Would you set down the complete data below, exactly as shown?
[[ GIVEN RECORDS open ]]
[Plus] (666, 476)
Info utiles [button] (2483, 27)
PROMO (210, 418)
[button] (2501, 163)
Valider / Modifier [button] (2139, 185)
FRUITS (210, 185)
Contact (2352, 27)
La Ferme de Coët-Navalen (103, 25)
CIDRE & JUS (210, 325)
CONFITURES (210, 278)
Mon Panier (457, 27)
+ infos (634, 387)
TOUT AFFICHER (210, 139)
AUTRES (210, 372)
[[ GIVEN RECORDS closed ]]
## [SOLUTION TO THIS EXERCISE]
[Plus] (666, 476)
Info utiles [button] (2483, 27)
PROMO (210, 418)
[button] (2501, 163)
Valider / Modifier [button] (2139, 185)
FRUITS (210, 185)
Contact (2352, 27)
La Ferme de Coët-Navalen (103, 25)
CIDRE & JUS (210, 325)
CONFITURES (210, 278)
Mon Panier (457, 27)
+ infos (634, 387)
TOUT AFFICHER (210, 139)
AUTRES (210, 372)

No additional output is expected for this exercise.